## WHAT YOU WILL DO
The following data has a line with "Where should I click to: Click the 'standing" and a line with "Given: Click the Mexico flag for GrankTheTank". Write out exactly those lines and all the lines between them.

--- RECORDS PROVIDED ---

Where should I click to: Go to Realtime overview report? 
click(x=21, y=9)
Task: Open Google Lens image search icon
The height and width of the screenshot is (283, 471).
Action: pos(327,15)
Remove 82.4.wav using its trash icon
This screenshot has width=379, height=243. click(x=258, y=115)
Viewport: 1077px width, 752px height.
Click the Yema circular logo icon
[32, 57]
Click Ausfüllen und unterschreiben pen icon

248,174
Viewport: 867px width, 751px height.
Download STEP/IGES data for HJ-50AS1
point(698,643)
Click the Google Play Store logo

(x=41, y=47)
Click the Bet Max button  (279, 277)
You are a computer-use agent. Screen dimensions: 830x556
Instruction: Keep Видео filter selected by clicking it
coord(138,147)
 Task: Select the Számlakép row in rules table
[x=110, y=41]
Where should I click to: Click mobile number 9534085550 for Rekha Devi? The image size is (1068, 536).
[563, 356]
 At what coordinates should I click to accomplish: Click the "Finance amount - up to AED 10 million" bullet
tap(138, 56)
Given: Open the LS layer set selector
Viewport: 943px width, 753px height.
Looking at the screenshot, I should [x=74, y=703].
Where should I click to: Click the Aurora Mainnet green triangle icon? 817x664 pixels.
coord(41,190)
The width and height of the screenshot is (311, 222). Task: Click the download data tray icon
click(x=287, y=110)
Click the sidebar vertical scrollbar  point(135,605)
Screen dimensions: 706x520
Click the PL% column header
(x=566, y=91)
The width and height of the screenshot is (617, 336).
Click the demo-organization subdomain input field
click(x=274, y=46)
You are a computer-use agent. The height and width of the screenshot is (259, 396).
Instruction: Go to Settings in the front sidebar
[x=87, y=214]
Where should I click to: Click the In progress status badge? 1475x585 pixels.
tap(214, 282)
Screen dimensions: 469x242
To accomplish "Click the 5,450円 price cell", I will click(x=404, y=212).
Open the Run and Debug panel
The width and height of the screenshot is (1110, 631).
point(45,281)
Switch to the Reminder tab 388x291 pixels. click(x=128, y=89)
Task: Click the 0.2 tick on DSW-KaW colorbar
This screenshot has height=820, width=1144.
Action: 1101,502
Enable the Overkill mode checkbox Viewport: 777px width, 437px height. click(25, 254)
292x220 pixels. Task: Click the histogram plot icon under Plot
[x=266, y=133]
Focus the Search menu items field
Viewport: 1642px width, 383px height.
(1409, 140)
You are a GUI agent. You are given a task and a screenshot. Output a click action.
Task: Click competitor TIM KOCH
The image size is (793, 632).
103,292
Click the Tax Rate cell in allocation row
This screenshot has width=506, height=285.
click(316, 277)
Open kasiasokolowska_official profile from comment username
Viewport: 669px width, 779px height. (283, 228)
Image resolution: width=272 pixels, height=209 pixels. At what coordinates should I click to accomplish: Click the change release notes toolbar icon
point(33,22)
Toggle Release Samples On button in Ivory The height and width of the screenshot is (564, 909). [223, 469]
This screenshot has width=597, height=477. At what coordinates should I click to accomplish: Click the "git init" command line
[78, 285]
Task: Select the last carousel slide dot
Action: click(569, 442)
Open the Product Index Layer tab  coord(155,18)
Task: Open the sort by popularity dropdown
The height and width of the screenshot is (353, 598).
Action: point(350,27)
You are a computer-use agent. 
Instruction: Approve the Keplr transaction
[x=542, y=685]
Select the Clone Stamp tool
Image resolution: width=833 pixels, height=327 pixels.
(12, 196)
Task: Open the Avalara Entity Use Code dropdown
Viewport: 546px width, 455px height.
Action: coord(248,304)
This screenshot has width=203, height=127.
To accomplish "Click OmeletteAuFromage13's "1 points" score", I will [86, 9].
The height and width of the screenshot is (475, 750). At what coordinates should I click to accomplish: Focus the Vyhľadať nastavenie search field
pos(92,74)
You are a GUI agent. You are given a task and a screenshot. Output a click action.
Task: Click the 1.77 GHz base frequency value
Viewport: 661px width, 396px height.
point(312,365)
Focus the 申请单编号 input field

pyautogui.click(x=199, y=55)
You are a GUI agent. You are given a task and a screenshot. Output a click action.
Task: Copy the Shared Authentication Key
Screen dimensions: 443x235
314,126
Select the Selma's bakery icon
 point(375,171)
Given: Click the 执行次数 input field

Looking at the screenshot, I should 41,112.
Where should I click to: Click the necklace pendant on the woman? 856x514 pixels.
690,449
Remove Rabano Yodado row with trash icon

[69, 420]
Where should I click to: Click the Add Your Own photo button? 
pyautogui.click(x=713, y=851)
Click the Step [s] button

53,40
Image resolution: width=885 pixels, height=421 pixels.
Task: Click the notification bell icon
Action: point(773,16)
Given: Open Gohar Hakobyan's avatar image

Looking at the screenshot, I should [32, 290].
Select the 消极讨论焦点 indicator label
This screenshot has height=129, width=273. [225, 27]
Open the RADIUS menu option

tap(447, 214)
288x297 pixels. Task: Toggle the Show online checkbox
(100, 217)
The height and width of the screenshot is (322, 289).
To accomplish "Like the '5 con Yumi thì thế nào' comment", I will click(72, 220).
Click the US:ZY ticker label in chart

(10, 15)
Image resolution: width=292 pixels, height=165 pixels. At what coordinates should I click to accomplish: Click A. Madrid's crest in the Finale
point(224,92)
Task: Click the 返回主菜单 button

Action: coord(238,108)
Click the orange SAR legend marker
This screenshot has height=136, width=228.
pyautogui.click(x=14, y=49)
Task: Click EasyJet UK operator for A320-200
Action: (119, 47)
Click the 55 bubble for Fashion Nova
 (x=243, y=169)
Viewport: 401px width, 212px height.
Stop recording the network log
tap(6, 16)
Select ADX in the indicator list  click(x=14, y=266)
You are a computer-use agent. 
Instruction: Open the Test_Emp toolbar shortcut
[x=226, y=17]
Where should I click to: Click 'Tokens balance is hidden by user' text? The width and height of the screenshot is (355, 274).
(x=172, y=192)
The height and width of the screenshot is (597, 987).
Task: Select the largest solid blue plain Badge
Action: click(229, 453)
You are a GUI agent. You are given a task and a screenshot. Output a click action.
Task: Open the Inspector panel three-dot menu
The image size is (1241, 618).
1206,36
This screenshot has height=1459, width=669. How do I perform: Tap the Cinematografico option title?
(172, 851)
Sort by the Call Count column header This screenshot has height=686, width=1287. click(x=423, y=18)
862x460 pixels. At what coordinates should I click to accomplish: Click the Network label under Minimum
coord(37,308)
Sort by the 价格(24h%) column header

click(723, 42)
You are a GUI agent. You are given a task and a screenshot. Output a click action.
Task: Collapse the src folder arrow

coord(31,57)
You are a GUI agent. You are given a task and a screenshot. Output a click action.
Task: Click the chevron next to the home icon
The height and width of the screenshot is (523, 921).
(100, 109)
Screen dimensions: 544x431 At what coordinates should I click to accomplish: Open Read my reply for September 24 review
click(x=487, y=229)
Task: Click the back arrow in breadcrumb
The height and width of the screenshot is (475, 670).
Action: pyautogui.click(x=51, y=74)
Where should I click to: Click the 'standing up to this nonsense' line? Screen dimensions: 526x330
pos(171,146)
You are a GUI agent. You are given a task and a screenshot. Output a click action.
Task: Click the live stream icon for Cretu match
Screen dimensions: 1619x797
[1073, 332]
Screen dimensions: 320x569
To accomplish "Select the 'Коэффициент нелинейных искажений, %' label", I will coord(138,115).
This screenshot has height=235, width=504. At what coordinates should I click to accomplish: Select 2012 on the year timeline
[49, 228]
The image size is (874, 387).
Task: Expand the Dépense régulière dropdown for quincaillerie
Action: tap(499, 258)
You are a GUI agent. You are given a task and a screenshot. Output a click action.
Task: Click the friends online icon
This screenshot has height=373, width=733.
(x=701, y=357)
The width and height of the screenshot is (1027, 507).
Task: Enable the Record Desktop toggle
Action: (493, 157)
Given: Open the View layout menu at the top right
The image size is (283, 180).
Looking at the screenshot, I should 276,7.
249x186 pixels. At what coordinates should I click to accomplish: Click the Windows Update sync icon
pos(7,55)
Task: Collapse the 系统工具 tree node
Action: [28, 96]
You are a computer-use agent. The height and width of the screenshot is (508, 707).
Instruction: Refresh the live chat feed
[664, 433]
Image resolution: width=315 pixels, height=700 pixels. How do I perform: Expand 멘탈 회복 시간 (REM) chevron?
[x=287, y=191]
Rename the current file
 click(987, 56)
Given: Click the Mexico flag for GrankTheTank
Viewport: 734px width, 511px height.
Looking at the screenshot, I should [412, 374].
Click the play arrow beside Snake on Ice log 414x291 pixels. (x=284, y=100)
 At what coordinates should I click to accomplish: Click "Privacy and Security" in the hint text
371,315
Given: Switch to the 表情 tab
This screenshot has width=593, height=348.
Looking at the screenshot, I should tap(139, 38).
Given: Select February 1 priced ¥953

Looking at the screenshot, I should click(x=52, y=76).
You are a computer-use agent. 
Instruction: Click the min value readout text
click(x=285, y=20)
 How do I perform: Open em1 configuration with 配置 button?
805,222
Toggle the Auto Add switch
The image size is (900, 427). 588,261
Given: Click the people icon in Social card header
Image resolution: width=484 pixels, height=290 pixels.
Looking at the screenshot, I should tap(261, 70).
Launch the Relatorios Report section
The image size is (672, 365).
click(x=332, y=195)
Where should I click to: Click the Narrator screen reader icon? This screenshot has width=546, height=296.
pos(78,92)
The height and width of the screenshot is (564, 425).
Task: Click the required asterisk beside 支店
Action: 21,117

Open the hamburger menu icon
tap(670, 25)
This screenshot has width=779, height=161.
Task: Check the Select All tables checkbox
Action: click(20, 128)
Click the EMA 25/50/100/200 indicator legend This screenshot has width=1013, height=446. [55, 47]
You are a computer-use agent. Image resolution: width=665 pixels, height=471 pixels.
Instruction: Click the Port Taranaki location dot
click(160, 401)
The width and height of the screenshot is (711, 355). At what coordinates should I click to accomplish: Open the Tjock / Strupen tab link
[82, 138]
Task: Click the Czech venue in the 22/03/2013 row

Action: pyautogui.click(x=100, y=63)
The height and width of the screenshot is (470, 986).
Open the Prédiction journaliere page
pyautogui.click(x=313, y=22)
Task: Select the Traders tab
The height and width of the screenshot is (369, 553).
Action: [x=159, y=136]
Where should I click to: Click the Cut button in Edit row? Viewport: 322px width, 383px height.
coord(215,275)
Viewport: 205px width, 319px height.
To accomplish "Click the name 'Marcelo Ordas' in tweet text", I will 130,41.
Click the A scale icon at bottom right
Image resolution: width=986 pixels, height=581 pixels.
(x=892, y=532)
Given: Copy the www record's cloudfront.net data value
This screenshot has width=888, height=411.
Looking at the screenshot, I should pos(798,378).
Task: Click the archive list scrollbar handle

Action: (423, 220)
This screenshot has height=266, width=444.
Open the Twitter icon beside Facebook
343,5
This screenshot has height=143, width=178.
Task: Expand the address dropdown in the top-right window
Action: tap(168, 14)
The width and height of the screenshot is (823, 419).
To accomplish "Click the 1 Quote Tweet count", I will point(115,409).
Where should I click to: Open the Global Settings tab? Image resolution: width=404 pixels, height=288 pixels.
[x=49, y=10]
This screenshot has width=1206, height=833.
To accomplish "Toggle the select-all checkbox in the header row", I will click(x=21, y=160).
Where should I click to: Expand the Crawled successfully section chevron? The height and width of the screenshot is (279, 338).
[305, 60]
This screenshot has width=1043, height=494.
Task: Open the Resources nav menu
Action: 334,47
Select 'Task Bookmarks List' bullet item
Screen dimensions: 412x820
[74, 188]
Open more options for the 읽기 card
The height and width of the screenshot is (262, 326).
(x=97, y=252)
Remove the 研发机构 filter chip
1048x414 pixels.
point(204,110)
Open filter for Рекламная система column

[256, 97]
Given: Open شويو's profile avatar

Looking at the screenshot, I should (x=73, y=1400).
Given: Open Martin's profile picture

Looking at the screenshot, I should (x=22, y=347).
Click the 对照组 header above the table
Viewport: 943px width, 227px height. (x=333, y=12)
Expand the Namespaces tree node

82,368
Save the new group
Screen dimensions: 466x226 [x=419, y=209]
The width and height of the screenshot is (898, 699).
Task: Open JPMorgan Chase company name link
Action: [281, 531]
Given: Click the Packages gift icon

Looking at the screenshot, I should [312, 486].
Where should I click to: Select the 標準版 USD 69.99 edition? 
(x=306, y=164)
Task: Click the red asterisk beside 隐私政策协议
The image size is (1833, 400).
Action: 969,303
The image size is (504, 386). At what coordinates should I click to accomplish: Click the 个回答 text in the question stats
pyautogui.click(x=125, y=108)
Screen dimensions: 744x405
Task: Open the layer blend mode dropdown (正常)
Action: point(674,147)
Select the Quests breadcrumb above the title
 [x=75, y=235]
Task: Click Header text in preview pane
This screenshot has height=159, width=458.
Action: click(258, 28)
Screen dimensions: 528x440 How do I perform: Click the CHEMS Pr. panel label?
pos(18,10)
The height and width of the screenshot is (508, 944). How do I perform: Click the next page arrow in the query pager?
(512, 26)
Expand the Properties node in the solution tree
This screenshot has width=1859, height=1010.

---

## RESULT
Where should I click to: Click the 'standing up to this nonsense' line? Screen dimensions: 526x330
pos(171,146)
You are a GUI agent. You are given a task and a screenshot. Output a click action.
Task: Click the live stream icon for Cretu match
Screen dimensions: 1619x797
[1073, 332]
Screen dimensions: 320x569
To accomplish "Select the 'Коэффициент нелинейных искажений, %' label", I will coord(138,115).
This screenshot has height=235, width=504. At what coordinates should I click to accomplish: Select 2012 on the year timeline
[49, 228]
The image size is (874, 387).
Task: Expand the Dépense régulière dropdown for quincaillerie
Action: tap(499, 258)
You are a GUI agent. You are given a task and a screenshot. Output a click action.
Task: Click the friends online icon
This screenshot has height=373, width=733.
(x=701, y=357)
The width and height of the screenshot is (1027, 507).
Task: Enable the Record Desktop toggle
Action: (493, 157)
Given: Open the View layout menu at the top right
The image size is (283, 180).
Looking at the screenshot, I should 276,7.
249x186 pixels. At what coordinates should I click to accomplish: Click the Windows Update sync icon
pos(7,55)
Task: Collapse the 系统工具 tree node
Action: [28, 96]
You are a computer-use agent. The height and width of the screenshot is (508, 707).
Instruction: Refresh the live chat feed
[664, 433]
Image resolution: width=315 pixels, height=700 pixels. How do I perform: Expand 멘탈 회복 시간 (REM) chevron?
[x=287, y=191]
Rename the current file
 click(987, 56)
Given: Click the Mexico flag for GrankTheTank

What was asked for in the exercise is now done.